The contribution by any person or by any institution in PM CARES Fund is voluntary and it is open for any person or institution to make a contribution to the PM CARES Fund, the top court said.
"The funds collected in the PM CARES Fund are entirely different funds which are funds of a public charitable trust and there is no occasion for issuing any direction to transfer the said funds to the NDRF.
"The prayer of the petitioner to direct all the funds collected in the PM CARES Fund till date to be transferred to the NDRF is refused," the bench, also comprising Justices R S Reddy and M R Shah, said.
It said when the Central government is providing financial assistance to the States to contain COVID-19 it is not for any PIL petitioner to say that Centre should give amount from this fund or that fund.
"The financial planning is in the domain of the Central government, which financial planning is made after due deliberation and consideration. We, thus, do not find any substance in the submission of the petitioner that there is any statutory restriction/prohibition in utilization of NDRF for COVID-19," the apex court said in its 75- page verdict.
The NGO, Centre for Public Interest Litigation, had sought a direction that all the money collected under the PM CARES Fund for the COVID-19 pandemic should be transferred to the NDRF.
The PIL had also sought a direction to the government to prepare, notify and implement a national plan under the Disaster Management Act to deal with the COVID-19 pandemic.
The apex court said the National Disaster Management Plan prepared by the Centre deals with all aspects of the Biological and Public Health Emergencies in systematic and planned manner and thus there is no need of separate plan to deal with COVID-19 pandemic.
The bench said the National Disaster Management Authority was well aware of the epidemics and had issued guidelines in the year 2008 itself which has been further detailed in Plan-2019.
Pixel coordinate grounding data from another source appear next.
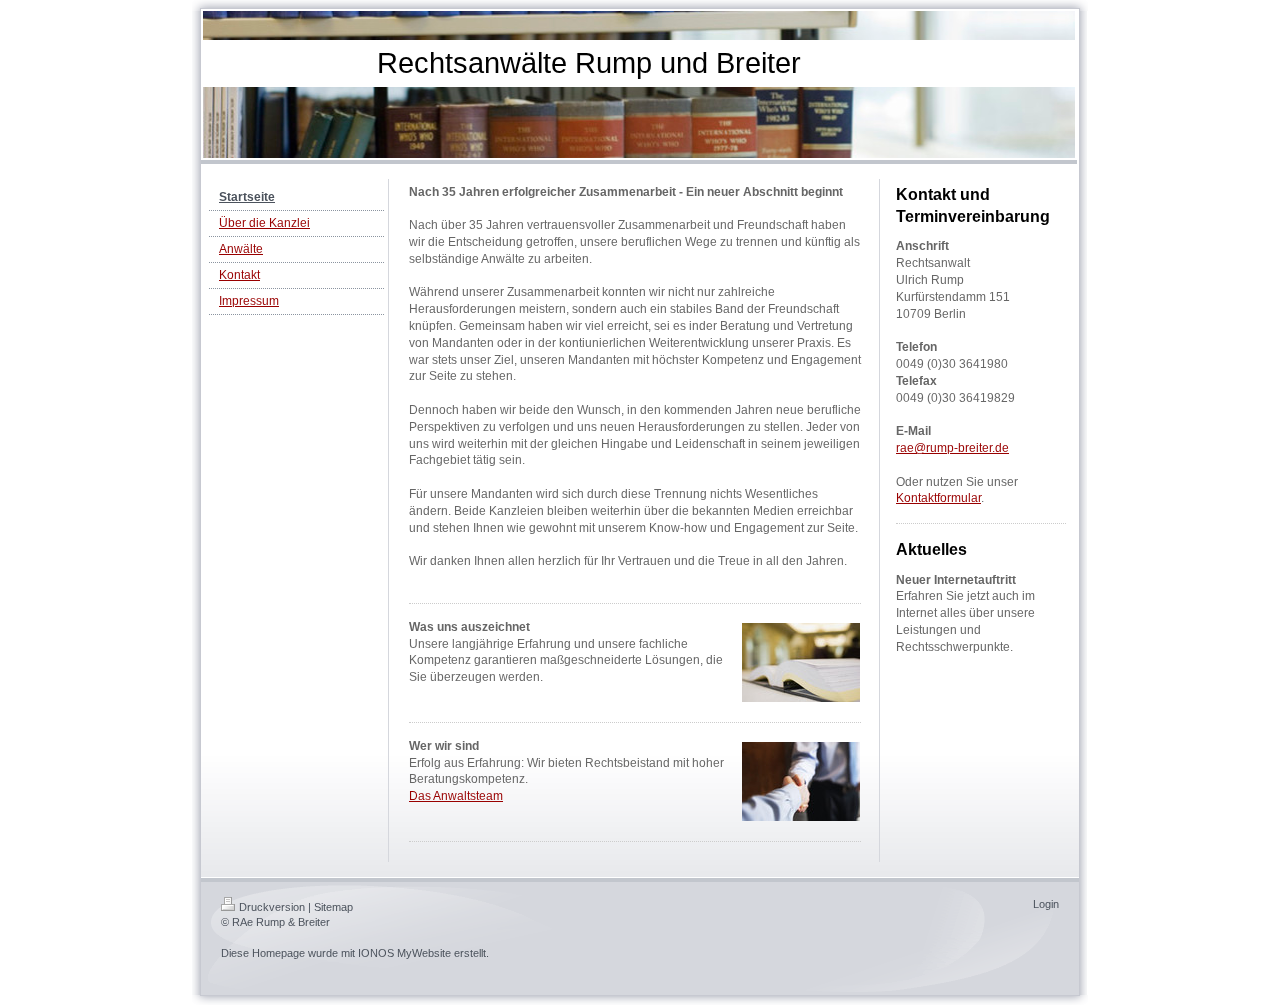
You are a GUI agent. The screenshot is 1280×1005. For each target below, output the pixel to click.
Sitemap (333, 907)
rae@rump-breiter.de (952, 448)
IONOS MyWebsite (404, 953)
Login (1046, 904)
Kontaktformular (938, 498)
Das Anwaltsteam (456, 796)
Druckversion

"All aspects of the epidemics, all measures to contain an epidemic, preparedness, response, mitigation have been elaborately dealt in Plan, 2019. Unless the National Plan as contemplated under Section 11 contains all aspects of disaster including the Biological and Public Health Emergencies, it will not be possible for the governments to immediately respond and contain an epidemic," it said.
The apex court said the Disaster Management Act, 2005, contain ample powers and measures, which can be taken by the National Disaster Management Authority, National Executive Committee and Central Government to prepare further plans, guidelines and Standard Operating Procedure (SOPs), which in respect to COVID-19 have been done from time to time.
"The petitioners are not right in their submissions that there is no sufficient plan to deal with COVID19 pandemic.
"COVID-19 being a Biological and Public Health Emergency, which has been specifically covered by National Plan, 2019, which is supplemented by various plans, guidelines and measures, there is no lack or dearth of plans and procedures to deal with COVID-19," the bench said.
On the issue of laying down the minimum standards of relief to affected persons, the top court held that uniform guidelines are contemplated so that victims affected by disaster are provided with minimum requirement in the relief camps in respect of shelter, food, drinking water, medical cover and sanitation and other reliefs.
"There being already guidelines for minimum standards in place even before COVID-19, the said guidelines for minimum standards holds good even for those who are affected by COVID-19.
"The prayer of the petitioner to direct the Union of India to issue fresh guidelines under Section 12 to be provided to persons infected with COVID-19 is misconceived," the bench said.